● What you will do: Each line in the listing below needs to be transcribed exactly.

------------------------------

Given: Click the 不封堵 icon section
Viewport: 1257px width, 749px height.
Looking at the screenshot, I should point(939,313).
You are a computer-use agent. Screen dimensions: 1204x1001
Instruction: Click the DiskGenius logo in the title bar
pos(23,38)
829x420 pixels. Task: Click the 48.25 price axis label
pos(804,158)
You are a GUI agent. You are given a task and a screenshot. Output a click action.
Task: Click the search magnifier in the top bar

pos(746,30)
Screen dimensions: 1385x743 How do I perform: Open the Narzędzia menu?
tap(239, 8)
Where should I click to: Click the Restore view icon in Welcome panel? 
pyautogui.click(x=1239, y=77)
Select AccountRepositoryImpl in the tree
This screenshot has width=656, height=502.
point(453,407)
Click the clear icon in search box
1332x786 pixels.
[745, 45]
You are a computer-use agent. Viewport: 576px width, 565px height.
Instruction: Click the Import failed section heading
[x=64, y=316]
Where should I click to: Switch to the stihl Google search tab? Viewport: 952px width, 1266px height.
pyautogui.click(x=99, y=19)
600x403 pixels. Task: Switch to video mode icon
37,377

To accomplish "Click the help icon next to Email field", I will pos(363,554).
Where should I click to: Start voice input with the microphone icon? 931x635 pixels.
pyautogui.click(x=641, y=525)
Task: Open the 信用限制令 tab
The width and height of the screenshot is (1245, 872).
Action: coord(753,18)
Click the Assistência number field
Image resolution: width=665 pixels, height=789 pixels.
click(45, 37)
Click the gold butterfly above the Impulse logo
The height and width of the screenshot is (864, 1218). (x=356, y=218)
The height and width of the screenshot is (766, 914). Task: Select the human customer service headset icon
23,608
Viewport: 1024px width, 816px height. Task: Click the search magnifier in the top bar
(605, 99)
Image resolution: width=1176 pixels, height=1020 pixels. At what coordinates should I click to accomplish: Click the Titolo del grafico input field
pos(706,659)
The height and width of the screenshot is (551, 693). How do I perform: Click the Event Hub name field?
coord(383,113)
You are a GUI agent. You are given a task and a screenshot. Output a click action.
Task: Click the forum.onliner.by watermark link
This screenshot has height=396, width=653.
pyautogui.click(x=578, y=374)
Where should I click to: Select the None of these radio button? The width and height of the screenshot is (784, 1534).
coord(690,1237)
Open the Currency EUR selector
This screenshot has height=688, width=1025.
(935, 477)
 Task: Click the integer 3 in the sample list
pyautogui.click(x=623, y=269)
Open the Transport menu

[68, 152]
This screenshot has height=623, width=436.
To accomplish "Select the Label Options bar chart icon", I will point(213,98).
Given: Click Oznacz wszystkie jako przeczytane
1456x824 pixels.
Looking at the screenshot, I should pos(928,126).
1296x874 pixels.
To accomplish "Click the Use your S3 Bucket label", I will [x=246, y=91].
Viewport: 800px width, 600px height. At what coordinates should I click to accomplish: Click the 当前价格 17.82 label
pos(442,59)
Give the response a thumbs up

------------------------------

● Response:
Given: Click the 不封堵 icon section
Viewport: 1257px width, 749px height.
Looking at the screenshot, I should point(939,313).
You are a computer-use agent. Screen dimensions: 1204x1001
Instruction: Click the DiskGenius logo in the title bar
pos(23,38)
829x420 pixels. Task: Click the 48.25 price axis label
pos(804,158)
You are a GUI agent. You are given a task and a screenshot. Output a click action.
Task: Click the search magnifier in the top bar

pos(746,30)
Screen dimensions: 1385x743 How do I perform: Open the Narzędzia menu?
tap(239, 8)
Where should I click to: Click the Restore view icon in Welcome panel? 
pyautogui.click(x=1239, y=77)
Select AccountRepositoryImpl in the tree
This screenshot has width=656, height=502.
point(453,407)
Click the clear icon in search box
1332x786 pixels.
[745, 45]
You are a computer-use agent. Viewport: 576px width, 565px height.
Instruction: Click the Import failed section heading
[x=64, y=316]
Where should I click to: Switch to the stihl Google search tab? Viewport: 952px width, 1266px height.
pyautogui.click(x=99, y=19)
600x403 pixels. Task: Switch to video mode icon
37,377

To accomplish "Click the help icon next to Email field", I will pos(363,554).
Where should I click to: Start voice input with the microphone icon? 931x635 pixels.
pyautogui.click(x=641, y=525)
Task: Open the 信用限制令 tab
The width and height of the screenshot is (1245, 872).
Action: coord(753,18)
Click the Assistência number field
Image resolution: width=665 pixels, height=789 pixels.
click(45, 37)
Click the gold butterfly above the Impulse logo
The height and width of the screenshot is (864, 1218). (x=356, y=218)
The height and width of the screenshot is (766, 914). Task: Select the human customer service headset icon
23,608
Viewport: 1024px width, 816px height. Task: Click the search magnifier in the top bar
(605, 99)
Image resolution: width=1176 pixels, height=1020 pixels. At what coordinates should I click to accomplish: Click the Titolo del grafico input field
pos(706,659)
The height and width of the screenshot is (551, 693). How do I perform: Click the Event Hub name field?
coord(383,113)
You are a GUI agent. You are given a task and a screenshot. Output a click action.
Task: Click the forum.onliner.by watermark link
This screenshot has height=396, width=653.
pyautogui.click(x=578, y=374)
Where should I click to: Select the None of these radio button? The width and height of the screenshot is (784, 1534).
coord(690,1237)
Open the Currency EUR selector
This screenshot has height=688, width=1025.
(935, 477)
 Task: Click the integer 3 in the sample list
pyautogui.click(x=623, y=269)
Open the Transport menu

[68, 152]
This screenshot has height=623, width=436.
To accomplish "Select the Label Options bar chart icon", I will point(213,98).
Given: Click Oznacz wszystkie jako przeczytane
1456x824 pixels.
Looking at the screenshot, I should pos(928,126).
1296x874 pixels.
To accomplish "Click the Use your S3 Bucket label", I will [x=246, y=91].
Viewport: 800px width, 600px height. At what coordinates should I click to accomplish: Click the 当前价格 17.82 label
pos(442,59)
Give the response a thumbs up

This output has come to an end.